Mathematical Problems in Engineering
Volume 5 (1999), Issue 1, Pages 83-95
doi:10.1155/S1024123X99001003

A problem related to the hall effect in a semiconductor with an electrode of an arbitrary shape

P. A. Krutitskii, N. Ch. Krutitskaya, and G. Yu. Malysheva

Department of Mathematics, Faculty of Physics, Moscow State University, Moscow 119899, Russia

Received 10 December 1998; Revised 8 February 1999

Copyright © 1999 P. A. Krutitskii et al.

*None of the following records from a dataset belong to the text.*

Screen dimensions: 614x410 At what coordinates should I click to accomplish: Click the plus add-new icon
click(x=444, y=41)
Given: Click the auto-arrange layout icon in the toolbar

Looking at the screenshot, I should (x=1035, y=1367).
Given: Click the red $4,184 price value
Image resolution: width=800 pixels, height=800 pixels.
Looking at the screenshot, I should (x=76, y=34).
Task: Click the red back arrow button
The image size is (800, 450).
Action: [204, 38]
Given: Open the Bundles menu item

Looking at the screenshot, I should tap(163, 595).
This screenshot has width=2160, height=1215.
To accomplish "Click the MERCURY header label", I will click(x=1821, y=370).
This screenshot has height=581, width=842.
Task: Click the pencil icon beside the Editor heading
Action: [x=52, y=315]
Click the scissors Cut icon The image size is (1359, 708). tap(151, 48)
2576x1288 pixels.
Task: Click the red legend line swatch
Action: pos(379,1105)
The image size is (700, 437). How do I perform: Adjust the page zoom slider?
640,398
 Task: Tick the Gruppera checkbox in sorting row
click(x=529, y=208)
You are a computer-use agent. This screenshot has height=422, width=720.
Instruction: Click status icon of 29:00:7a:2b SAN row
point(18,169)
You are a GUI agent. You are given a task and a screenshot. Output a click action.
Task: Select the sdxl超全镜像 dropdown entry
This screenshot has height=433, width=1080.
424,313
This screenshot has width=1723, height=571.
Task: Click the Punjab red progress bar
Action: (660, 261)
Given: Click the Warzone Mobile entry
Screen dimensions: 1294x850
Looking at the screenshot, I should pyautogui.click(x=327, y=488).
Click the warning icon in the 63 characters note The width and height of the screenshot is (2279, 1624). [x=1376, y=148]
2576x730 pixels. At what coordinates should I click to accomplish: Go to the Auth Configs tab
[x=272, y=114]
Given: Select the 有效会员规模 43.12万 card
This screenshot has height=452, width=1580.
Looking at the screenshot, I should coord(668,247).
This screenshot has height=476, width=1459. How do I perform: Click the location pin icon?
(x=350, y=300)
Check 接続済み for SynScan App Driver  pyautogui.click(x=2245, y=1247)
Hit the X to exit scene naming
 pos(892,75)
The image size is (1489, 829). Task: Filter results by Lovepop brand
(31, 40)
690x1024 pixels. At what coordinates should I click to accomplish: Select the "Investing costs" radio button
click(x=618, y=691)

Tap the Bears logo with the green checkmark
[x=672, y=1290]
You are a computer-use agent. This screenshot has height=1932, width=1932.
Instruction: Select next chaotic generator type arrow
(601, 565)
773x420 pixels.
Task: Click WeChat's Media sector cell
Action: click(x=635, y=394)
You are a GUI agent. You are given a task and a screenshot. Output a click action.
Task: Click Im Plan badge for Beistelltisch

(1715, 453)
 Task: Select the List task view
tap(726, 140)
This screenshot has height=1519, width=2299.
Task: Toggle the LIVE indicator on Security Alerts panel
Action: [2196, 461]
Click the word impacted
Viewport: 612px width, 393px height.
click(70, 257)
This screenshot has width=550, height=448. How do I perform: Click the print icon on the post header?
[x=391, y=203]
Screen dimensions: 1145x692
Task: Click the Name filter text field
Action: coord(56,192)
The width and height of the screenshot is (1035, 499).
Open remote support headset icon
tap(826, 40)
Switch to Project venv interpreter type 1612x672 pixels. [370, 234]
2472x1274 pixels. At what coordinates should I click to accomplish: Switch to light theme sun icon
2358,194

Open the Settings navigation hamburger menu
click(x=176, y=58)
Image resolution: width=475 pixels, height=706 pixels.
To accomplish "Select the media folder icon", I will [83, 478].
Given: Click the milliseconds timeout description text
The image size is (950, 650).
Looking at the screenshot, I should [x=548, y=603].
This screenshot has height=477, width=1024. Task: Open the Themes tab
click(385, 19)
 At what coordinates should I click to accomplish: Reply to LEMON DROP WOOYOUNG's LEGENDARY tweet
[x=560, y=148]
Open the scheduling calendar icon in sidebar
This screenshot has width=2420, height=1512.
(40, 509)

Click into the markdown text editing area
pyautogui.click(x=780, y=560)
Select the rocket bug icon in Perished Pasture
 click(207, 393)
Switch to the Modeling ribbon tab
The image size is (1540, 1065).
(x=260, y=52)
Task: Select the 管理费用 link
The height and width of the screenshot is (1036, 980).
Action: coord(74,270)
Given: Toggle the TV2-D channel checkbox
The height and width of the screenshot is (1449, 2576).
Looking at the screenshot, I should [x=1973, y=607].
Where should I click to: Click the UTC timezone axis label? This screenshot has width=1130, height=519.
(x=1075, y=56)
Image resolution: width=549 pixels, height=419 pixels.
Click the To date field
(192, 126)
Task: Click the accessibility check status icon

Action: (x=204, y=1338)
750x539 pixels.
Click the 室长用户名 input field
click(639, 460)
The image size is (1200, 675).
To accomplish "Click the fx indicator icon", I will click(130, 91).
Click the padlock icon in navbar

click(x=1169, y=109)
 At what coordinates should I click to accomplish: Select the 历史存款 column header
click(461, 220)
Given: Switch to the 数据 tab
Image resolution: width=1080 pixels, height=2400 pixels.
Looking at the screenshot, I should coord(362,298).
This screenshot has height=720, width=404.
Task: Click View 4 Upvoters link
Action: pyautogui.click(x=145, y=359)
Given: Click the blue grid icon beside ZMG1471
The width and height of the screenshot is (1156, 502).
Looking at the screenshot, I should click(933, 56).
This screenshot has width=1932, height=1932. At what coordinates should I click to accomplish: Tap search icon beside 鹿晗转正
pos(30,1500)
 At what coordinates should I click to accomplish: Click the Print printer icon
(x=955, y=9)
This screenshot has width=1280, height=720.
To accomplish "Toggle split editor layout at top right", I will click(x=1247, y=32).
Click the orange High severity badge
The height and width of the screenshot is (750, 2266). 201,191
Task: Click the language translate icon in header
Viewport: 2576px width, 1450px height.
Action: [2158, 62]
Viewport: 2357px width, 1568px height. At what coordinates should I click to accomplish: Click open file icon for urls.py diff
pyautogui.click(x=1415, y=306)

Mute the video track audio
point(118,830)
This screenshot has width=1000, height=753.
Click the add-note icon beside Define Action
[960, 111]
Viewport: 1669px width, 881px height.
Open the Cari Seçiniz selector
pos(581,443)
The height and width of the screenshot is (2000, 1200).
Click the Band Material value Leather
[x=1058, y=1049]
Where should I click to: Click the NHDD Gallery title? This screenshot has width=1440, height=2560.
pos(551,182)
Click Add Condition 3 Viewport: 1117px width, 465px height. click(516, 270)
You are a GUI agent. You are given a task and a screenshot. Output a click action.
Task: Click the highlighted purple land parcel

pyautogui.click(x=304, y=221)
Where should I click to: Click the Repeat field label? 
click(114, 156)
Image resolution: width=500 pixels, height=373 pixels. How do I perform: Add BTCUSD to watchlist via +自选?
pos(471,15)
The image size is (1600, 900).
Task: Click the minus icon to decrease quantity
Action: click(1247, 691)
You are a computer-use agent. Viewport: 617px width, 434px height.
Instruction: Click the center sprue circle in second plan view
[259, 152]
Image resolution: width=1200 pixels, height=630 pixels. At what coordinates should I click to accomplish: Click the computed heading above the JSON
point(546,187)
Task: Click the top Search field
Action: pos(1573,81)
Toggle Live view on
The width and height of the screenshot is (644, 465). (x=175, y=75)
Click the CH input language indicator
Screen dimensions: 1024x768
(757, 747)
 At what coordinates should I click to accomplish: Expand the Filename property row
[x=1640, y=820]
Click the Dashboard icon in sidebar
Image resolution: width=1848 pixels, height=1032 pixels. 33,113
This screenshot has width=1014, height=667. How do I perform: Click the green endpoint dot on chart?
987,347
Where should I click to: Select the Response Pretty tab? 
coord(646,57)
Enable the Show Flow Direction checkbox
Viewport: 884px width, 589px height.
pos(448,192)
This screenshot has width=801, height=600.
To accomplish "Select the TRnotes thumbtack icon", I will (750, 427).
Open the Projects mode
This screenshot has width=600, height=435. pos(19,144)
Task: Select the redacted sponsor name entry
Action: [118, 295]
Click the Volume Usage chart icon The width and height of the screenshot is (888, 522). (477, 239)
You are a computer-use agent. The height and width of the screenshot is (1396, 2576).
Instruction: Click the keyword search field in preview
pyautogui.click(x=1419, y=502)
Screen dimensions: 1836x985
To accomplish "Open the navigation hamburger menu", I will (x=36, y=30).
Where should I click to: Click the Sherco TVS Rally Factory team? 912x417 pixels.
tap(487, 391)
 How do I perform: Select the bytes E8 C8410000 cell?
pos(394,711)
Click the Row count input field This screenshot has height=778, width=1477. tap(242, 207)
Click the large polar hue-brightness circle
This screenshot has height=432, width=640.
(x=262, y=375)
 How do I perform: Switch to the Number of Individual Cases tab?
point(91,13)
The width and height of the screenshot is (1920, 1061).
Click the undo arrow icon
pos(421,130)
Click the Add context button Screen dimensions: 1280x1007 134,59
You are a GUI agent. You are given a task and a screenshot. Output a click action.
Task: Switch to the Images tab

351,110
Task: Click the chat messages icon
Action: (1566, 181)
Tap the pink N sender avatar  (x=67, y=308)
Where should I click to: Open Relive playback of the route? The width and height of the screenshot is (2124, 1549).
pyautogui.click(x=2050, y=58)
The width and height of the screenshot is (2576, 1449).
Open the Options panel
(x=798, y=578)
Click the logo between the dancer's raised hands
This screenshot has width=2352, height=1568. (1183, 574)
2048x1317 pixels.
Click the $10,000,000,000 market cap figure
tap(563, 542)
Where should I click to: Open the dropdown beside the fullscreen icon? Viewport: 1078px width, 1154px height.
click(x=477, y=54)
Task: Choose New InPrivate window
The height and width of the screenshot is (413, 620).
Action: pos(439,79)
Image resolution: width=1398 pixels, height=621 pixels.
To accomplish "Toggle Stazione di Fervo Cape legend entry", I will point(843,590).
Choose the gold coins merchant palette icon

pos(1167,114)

This is an open access article distributed under the Creative Commons Attribution License, which permits unrestricted use, distribution, and reproduction in any medium, provided the original work is properly cited.

Abstract

A problem on electric current in a semiconductor film from an electrode of an arbitrary shape is studied in the presence of a magnetic field. This situation describes the Hall effect, which indicates the deflection of electric, current from electric field in a semiconductor. From mathematical standpoint we consider the skew derivative problem for harmonic functions in the exterior of an open arc in a plane. By means of potential theory the problem is reduced to the Cauchy singular integral equation and next to the Fredholm equation of the 2nd kind which is uniquely solvable. The solution of the integral equation can be computed by standard codes by discretization and inversion of the matrix. The uniqueness and existence theorems are formulated.